++++ DATASET ENTRIES
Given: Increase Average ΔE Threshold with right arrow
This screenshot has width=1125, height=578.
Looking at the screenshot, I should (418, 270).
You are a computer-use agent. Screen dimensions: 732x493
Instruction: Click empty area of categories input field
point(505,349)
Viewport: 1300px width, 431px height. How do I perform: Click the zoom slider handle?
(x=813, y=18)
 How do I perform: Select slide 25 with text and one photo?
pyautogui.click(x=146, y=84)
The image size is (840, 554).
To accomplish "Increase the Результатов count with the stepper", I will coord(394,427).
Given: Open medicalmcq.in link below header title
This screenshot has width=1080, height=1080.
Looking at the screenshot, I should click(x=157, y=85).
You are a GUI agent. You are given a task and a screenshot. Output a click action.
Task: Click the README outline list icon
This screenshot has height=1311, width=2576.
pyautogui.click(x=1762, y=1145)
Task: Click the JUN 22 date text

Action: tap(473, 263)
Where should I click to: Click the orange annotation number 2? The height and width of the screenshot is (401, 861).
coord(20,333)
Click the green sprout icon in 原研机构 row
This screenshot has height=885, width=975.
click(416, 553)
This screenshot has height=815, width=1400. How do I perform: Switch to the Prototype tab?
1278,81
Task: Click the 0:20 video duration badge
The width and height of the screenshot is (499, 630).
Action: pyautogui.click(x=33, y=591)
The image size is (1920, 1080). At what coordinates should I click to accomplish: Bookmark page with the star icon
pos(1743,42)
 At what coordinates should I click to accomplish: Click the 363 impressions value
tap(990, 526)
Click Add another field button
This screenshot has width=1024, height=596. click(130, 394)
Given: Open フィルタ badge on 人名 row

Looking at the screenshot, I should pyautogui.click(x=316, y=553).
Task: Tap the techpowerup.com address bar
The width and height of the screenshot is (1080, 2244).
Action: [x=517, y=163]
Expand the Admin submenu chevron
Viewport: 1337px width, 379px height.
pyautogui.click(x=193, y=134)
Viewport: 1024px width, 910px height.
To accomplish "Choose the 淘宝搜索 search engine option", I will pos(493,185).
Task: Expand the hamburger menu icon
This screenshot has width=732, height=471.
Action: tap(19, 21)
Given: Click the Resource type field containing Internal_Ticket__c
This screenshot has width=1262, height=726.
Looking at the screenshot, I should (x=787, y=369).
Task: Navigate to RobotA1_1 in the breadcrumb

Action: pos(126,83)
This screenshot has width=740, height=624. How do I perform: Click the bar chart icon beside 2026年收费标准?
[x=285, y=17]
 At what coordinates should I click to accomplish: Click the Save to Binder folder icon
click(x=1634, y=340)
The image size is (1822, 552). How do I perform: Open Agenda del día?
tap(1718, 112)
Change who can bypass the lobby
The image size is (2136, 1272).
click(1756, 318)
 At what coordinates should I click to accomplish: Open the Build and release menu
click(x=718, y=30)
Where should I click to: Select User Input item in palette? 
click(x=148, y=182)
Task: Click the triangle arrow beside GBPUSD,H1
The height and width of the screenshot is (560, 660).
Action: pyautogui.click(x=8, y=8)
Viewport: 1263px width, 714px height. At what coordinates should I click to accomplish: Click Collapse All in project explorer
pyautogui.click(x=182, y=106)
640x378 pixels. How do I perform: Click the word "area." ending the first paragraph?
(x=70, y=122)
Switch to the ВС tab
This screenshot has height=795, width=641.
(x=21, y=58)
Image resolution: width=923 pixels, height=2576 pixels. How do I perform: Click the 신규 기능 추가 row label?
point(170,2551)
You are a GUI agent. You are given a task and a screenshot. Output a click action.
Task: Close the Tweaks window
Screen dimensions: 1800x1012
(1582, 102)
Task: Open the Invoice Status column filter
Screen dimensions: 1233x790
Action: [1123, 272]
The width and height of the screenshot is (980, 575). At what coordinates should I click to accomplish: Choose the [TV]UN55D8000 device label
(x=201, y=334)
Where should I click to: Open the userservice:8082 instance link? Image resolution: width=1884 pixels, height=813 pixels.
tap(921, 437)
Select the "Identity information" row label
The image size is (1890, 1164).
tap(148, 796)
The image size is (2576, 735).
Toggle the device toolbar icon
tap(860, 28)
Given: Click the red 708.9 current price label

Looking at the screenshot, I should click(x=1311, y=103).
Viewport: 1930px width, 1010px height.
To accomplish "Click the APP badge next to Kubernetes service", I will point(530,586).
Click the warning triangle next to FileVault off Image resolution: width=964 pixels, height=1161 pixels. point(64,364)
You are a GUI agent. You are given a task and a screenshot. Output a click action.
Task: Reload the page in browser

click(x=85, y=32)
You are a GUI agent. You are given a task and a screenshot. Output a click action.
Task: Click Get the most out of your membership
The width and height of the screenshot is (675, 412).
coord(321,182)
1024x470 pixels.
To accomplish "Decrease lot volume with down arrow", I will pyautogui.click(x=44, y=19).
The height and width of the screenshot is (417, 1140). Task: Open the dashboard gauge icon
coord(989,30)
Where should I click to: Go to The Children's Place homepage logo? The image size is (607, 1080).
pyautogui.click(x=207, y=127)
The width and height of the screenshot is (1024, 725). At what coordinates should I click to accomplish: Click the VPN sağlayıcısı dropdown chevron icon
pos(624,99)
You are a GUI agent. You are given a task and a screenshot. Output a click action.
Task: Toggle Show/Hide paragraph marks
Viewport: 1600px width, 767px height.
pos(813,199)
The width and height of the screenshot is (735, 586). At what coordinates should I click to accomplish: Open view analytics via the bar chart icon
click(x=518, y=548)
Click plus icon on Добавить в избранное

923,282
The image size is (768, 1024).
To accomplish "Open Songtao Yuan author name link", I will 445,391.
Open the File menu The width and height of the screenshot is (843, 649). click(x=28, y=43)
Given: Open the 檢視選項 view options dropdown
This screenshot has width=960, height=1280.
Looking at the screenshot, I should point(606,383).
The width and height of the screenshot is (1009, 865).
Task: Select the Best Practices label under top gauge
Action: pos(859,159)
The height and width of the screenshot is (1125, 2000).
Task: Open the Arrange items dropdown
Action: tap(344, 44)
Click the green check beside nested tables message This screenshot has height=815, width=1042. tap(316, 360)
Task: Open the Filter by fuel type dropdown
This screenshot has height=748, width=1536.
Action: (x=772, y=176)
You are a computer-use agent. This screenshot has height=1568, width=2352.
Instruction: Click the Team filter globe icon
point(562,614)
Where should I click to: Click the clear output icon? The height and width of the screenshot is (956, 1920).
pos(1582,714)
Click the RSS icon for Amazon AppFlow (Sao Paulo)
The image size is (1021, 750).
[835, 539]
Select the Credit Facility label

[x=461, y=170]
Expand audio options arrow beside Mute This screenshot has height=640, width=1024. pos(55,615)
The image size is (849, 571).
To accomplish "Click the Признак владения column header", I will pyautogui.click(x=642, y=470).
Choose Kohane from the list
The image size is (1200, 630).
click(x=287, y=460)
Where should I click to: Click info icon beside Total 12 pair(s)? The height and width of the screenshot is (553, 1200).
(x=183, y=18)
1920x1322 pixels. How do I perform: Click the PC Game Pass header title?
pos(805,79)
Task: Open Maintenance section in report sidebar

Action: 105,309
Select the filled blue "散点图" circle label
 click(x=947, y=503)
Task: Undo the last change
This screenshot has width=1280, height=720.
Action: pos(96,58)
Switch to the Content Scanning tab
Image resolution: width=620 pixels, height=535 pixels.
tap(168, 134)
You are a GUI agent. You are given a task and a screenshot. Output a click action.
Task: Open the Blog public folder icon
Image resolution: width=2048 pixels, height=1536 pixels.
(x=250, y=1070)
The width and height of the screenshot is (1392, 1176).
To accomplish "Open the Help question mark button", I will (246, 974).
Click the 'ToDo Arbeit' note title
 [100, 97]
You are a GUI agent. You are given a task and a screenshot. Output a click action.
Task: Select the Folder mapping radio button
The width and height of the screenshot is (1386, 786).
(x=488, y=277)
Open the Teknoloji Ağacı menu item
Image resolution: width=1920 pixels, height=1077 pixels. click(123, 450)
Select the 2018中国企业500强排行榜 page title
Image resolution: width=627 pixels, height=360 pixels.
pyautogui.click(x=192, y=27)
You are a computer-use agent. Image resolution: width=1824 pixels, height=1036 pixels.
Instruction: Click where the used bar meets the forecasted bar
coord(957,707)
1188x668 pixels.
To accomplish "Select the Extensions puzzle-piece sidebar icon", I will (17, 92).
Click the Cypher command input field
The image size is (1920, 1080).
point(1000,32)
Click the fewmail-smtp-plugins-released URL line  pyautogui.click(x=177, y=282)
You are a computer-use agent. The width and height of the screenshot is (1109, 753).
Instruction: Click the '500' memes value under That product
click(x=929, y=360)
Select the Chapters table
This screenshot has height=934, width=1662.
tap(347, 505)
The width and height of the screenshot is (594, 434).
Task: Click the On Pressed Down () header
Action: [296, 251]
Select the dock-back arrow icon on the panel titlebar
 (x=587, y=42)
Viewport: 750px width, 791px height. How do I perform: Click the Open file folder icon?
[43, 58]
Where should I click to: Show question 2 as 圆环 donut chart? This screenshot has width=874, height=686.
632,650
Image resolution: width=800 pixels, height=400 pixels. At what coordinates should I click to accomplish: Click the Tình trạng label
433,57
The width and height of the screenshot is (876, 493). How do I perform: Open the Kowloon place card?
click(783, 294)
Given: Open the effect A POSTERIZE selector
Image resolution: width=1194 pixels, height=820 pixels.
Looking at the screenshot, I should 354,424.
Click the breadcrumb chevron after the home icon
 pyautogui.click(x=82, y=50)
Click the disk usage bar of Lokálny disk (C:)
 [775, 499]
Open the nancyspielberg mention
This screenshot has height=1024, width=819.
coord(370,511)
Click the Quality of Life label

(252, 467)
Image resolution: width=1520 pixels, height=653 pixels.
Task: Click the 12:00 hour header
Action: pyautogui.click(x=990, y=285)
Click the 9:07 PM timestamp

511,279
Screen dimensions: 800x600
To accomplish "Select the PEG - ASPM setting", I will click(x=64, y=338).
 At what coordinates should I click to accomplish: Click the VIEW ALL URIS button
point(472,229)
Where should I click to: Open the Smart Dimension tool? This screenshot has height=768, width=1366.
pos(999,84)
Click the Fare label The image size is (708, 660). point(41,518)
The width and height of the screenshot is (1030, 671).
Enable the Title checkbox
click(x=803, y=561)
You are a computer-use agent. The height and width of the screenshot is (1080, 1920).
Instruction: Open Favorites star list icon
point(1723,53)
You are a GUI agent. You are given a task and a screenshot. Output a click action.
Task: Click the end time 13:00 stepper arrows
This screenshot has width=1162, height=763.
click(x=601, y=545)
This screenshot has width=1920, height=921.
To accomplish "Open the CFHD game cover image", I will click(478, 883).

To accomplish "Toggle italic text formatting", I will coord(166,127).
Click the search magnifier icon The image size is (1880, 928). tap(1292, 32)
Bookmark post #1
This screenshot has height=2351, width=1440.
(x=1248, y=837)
++++++++
▶ THE PROBLEM: Can you update the lines starting at the one containing "Task: Expand the hamburger menu icon" and ending at the one containing "Action: pos(126,83)", putting "navigation trail" wherever "breadcrumb" appears and leaving everything else as it is?

▶ WRITTEN REPLY:
Task: Expand the hamburger menu icon
This screenshot has width=732, height=471.
Action: tap(19, 21)
Given: Click the Resource type field containing Internal_Ticket__c
This screenshot has width=1262, height=726.
Looking at the screenshot, I should (x=787, y=369).
Task: Navigate to RobotA1_1 in the navigation trail

Action: pos(126,83)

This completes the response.